* WORK ITEM
Below are lines of data; restate word for word those running from the line containing "Who says there" to the line containing "Reaching My Limit", inclusive, and no others.

Extracted data entries
···

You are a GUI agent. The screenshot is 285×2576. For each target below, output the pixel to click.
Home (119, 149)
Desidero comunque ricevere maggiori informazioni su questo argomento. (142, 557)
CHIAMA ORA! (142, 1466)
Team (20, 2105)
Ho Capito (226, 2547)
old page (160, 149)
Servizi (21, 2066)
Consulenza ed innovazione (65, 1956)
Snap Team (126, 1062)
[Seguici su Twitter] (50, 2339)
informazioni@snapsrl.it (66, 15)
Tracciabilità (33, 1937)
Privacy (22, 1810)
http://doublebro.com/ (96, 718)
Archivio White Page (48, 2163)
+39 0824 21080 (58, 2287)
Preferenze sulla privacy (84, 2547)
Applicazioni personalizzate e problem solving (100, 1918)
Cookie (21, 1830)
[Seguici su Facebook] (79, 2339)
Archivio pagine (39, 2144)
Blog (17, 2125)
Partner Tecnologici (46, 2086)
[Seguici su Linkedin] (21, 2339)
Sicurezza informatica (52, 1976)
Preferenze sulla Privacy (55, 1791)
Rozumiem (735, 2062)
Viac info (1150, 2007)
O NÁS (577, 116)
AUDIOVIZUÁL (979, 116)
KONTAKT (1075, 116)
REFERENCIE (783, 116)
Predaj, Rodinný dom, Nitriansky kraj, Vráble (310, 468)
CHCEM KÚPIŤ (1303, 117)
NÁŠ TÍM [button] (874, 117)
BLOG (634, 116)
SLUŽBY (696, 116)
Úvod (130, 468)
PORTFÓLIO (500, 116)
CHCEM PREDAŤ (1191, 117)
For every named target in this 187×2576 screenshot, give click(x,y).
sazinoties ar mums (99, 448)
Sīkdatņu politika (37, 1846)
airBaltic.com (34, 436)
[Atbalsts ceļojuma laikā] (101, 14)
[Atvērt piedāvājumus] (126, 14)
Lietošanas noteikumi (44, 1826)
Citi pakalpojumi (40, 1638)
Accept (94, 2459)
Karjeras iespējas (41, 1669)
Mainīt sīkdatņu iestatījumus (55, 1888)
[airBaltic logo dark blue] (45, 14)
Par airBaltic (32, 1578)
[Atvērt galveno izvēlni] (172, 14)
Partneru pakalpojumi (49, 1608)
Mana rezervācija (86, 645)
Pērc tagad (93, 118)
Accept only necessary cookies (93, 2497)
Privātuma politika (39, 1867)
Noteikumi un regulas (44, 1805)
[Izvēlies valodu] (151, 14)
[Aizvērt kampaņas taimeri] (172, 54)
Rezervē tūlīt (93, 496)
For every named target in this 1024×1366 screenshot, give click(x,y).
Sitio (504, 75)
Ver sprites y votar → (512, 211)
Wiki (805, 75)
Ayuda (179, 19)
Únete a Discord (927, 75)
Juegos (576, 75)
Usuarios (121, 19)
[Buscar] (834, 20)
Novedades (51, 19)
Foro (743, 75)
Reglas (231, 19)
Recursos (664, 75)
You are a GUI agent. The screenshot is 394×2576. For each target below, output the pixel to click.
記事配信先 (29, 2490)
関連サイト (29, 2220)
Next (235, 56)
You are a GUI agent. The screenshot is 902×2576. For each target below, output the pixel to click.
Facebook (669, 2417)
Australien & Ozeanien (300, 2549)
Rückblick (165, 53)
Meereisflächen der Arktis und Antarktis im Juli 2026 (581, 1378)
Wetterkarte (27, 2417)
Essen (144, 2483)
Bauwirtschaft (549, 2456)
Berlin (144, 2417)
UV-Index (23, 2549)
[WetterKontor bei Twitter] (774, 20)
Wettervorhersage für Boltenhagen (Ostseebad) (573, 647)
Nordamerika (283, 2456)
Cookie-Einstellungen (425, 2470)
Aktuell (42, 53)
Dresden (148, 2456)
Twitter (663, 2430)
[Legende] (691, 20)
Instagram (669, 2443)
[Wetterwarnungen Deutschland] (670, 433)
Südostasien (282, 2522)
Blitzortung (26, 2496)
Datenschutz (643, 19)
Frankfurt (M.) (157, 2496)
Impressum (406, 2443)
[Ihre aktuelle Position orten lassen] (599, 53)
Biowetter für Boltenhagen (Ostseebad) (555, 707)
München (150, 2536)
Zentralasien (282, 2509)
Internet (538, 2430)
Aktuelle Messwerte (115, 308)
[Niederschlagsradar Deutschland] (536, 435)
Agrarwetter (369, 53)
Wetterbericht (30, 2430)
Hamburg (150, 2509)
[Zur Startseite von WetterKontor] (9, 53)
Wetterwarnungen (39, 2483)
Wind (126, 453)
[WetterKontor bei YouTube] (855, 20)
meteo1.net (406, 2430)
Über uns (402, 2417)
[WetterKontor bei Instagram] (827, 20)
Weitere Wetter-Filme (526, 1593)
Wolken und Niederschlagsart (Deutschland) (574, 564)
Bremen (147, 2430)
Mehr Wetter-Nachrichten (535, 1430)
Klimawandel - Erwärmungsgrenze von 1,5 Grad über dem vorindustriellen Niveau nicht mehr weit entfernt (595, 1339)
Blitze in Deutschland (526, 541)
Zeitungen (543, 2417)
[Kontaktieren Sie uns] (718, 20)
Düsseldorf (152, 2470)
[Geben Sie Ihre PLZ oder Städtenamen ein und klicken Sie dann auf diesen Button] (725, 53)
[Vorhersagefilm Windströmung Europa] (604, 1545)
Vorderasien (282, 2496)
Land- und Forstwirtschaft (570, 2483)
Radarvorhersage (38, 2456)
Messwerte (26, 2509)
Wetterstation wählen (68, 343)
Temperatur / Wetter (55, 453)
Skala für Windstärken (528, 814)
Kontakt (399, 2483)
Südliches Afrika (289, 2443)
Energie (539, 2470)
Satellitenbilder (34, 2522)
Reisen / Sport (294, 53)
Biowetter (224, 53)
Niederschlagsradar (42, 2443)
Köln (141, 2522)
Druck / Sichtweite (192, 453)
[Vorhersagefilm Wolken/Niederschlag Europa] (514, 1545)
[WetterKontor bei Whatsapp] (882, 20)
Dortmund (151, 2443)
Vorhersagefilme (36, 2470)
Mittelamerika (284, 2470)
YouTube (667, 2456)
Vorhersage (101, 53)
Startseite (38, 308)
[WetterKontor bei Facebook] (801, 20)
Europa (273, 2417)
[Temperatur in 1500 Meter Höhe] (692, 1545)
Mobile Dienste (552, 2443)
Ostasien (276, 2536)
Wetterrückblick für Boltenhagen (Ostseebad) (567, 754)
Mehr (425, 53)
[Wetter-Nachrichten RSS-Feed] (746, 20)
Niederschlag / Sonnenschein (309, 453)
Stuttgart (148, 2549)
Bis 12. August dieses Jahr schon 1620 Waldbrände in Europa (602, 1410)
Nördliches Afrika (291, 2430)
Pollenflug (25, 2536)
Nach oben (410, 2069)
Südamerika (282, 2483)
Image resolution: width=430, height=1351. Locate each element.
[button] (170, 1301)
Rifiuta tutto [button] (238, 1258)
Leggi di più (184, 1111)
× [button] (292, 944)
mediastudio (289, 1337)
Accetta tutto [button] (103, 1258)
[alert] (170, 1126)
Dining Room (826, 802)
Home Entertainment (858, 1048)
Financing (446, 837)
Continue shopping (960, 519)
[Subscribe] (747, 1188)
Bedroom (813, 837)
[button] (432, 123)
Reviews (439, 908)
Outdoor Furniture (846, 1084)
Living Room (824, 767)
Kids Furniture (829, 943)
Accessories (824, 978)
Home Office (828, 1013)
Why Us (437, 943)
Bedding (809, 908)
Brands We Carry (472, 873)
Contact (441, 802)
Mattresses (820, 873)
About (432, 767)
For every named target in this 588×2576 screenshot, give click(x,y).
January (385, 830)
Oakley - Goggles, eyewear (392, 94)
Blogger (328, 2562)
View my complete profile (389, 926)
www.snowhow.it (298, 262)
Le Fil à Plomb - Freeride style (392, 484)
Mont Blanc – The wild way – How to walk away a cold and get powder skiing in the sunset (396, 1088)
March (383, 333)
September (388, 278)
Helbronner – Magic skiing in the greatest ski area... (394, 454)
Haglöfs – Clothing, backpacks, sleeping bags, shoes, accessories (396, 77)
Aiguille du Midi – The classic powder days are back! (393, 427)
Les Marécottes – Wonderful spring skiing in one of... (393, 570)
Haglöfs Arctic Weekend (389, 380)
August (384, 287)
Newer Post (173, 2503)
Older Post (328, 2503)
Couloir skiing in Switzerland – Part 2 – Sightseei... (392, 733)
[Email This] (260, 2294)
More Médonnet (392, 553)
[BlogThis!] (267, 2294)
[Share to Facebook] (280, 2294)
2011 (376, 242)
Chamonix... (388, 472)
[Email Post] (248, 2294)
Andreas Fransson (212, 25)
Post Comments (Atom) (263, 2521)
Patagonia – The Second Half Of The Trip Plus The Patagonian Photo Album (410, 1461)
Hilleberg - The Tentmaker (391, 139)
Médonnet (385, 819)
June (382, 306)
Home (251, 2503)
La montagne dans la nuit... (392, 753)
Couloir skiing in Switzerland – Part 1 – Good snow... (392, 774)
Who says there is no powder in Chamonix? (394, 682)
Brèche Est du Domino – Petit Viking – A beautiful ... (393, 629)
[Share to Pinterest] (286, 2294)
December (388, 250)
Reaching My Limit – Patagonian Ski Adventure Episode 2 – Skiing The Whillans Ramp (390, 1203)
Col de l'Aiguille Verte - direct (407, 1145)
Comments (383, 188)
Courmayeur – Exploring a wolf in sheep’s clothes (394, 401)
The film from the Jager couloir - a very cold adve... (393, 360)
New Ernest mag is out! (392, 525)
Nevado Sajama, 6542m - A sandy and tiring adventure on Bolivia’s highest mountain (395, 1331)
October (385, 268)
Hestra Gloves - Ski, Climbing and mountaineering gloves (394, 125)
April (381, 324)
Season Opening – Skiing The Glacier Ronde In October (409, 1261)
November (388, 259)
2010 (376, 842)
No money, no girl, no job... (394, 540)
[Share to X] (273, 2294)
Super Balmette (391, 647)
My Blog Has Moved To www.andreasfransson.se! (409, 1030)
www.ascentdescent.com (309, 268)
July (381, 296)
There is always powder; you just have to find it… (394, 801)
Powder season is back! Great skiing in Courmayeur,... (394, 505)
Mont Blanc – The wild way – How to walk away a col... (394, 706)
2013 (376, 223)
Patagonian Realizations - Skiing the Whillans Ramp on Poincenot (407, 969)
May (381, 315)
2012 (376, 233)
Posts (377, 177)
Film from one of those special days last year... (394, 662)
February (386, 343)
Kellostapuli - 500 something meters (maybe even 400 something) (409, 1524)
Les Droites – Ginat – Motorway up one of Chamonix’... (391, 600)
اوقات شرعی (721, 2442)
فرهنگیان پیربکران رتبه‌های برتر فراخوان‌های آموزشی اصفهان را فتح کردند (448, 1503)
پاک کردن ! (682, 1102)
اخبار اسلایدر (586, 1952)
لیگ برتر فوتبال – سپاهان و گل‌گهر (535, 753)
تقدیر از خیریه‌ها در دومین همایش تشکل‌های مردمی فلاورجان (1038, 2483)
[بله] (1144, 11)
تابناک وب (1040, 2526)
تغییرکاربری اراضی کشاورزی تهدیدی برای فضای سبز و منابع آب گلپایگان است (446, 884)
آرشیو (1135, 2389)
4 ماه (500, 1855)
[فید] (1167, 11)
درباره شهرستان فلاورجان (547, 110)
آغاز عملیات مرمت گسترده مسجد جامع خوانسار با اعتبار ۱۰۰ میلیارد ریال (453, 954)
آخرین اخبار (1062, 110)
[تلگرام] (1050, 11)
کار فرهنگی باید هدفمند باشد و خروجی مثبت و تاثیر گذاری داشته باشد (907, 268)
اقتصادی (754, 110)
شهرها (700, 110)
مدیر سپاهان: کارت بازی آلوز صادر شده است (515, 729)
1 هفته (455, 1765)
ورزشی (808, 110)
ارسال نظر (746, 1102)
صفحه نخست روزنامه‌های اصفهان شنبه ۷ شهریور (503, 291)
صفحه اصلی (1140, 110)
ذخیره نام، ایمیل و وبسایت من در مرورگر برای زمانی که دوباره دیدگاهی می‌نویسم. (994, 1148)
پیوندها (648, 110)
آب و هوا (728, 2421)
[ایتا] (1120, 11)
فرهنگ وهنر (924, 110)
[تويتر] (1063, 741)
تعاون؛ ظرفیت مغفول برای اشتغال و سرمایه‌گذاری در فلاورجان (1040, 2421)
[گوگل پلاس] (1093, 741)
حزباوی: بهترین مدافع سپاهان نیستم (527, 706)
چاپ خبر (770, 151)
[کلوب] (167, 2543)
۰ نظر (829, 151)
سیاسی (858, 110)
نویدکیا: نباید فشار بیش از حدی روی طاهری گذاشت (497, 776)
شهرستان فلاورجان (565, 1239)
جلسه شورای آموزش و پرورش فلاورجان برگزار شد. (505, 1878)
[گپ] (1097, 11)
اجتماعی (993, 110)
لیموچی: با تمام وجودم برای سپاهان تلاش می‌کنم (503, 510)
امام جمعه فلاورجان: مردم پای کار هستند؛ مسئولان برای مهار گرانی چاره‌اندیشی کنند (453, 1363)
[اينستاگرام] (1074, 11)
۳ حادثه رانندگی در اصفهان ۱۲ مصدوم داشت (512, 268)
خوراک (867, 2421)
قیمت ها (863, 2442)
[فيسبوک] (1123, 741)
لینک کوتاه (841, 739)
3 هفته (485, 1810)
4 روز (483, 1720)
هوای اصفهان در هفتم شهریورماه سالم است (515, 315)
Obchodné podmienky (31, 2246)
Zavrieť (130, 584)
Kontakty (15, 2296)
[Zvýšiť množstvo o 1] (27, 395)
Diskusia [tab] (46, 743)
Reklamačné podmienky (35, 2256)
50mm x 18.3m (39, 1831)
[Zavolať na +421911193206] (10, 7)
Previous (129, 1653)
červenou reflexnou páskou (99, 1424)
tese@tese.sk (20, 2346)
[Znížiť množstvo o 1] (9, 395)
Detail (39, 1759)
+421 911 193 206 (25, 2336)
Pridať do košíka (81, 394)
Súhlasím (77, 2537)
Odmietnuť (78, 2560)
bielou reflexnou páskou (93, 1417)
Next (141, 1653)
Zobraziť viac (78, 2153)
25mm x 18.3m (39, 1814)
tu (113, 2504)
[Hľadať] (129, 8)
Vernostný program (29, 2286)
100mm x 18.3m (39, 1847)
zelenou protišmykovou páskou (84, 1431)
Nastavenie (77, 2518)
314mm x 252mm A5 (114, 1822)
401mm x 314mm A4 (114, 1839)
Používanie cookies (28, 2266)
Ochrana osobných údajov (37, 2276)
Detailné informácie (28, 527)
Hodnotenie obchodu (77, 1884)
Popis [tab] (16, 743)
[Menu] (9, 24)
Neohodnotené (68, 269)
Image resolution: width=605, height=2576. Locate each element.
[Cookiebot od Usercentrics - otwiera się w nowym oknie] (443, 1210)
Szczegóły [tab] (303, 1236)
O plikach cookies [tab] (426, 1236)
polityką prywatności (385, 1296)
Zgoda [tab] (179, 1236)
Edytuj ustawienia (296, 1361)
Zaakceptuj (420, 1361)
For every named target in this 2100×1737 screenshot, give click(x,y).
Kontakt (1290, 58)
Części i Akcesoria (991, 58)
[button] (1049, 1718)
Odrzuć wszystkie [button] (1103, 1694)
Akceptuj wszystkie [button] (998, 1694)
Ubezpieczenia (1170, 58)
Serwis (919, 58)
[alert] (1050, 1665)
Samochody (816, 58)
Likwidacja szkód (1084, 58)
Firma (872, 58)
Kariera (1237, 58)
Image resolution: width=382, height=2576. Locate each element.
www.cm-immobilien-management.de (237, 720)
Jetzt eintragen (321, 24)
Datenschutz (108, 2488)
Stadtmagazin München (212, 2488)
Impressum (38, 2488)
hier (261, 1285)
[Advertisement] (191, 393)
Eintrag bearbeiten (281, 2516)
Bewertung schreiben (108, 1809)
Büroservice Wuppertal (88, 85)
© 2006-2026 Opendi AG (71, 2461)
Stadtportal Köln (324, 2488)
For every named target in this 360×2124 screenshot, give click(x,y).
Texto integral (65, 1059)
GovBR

···

* RESPONSE TO THE EXERCISE
Who says there is no powder in Chamonix? (394, 682)
Brèche Est du Domino – Petit Viking – A beautiful ... (393, 629)
[Share to Pinterest] (286, 2294)
December (388, 250)
Reaching My Limit – Patagonian Ski Adventure Episode 2 – Skiing The Whillans Ramp (390, 1203)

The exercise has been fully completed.